Cette règle du silence, de l’ignorance de l’attaque et du mépris de l’adversaire, aurait dû être suivie, bien au-delà de ce que conseillait Kristol, – pas un mot sur Assange non plus, ni sur Wikileaks, etc. (ce qui n’eût pas empêché des attaques anonymes diverses, peut-être même une liquidation en douceur de-ci de-là) ; on ne s’abaisse pas à ces vétilles quand on est le Système au faîte de sa puissance. Le Système n’a pas suivi cette prescription. Il s’est déchaîné, il a hurlé et continue de hurler, de fureur et, sans doute aussi, de douleur, car il a été gravement touché dans ce qu’il a de plus cher, – sa vanité, son hubris, l’affirmation schizophrénique et hystérique de sa vertu universelle. En réagissant de la sorte, il s’est mis au niveau de Wikileaks et d’Assange, ces vermisseaux insignifiants comparés à sa formidable puissance. Si ce n’est être touché, et durement…

Assange est-il le nouveau ben Laden ?

Le champ de la bataille se déplace. Même si les fuites de Wikileaks nous en disent beaucoup plus que nous le pensions d’abord dans leur contenu, l’essentiel reste bien, et même plus que jamais dirions-nous désormais, dans la forme et la “géographie” psychologiques de l’affrontement lui-même. Il faut alors observer combien cet affrontement s’est déplacé vers l’essentiel. Il ne s’agit plus de l’Afghanistan, il ne s’agit plus de l’Irak, ces vétilles périphériques (et objets des deux premières attaques de Wikileaks), il s’agit du “Système”, – tout le monde le dit, tout le monde emploie ce mot, et tout le monde comprend de quoi il s’agit. Il est de moins en moins question d’une attaque contre l’Amérique, contre Washington, etc., et de plus en plus “contre le Système”, – même si, bien entendu, le Système c’est l’Amérique. Le champ de la bataille se déplace et s'étend démesurément... Nous approchons du coeur de la question, qui est l'existence d'un Système né du “déchaînement de la matière”, dont les USA assurent la continuité depuis un peu moins d'un siècle.

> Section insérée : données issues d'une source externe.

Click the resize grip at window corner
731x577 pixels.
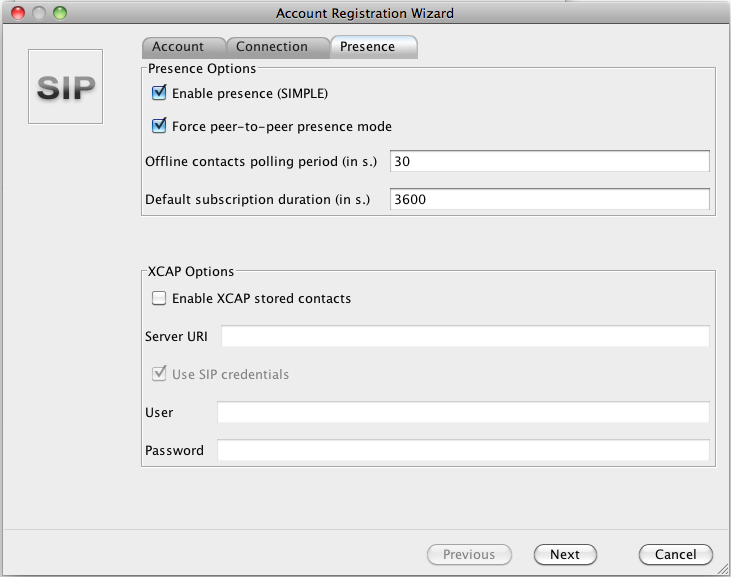(722, 568)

La psychologie change, ou, plutôt, elle enregistre ces changements. Le jugement va suivre et, avec lui, la perception de la vérité de notre situation. C’est un point absolument fondamental parce qu’il constitue une poussée également fondamentale pour débarrasser nos esprits des diverses narratives qui l’encombrent, de la Guerre contre la Terreur à la menace iranienne, des réseaux antimissiles à la puissance montante de la Chine. (D’où l’intérêt, effectivement, de la forme du contenu des fuites de cette attaque, qui ne portent sur aucun sujet particulier mais sur tous en même temps, donc qui porte bien sur l’esprit, la méthode, la substance même du Système, informe, brutale et elle-même fondamentalement déstructurante.)

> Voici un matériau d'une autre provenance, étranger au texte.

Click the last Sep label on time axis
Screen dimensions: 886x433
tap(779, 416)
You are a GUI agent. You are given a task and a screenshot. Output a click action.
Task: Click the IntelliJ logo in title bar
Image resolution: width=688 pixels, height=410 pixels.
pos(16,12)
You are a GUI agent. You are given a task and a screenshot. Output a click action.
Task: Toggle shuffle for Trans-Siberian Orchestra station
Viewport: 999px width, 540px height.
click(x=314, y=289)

Ceux qui attendent une révolution, un coup d’Etat, un nouveau président, comme événement déclencheur d’une séquence complètement nouvelle, ceux-là n’ont pas raison. Ces événements surviendront peut-être, sans doute même, mais ils ne seront que les conséquences d’un changement beaucoup plus fondamental, qui prend sa source, qui s'abreuve à notre perception générale (psychologie) de la réelle situation de cette crise terminale, notamment, pour notre cas, par l’influence de nos psychologies percevant cette sorte d’événements que l’on décrit selon ses caractères véritables. L’essentiel est de bien percevoir la vérité du monde, et la séquence-Wikileaks nous y aide, – encore une fois, quels que soient les buts, les intentions, les desseins cachés ou non, la qualité et les vertus et vices des acteurs impliqués. La séquence-Wikileaks nous montre que la mise en cause du Système ne dépend en rien, en aucune façon, des avatars divers de la situation terrestre et des plans divers des acteurs humains, – les intentions ou pas d’Assange, Wikileaks et compagnie, – mais bien d’une dynamique formidable qui est en train de s’ébranler et qui risque bien de secouer le monde, et qui nous dépasse évidemment.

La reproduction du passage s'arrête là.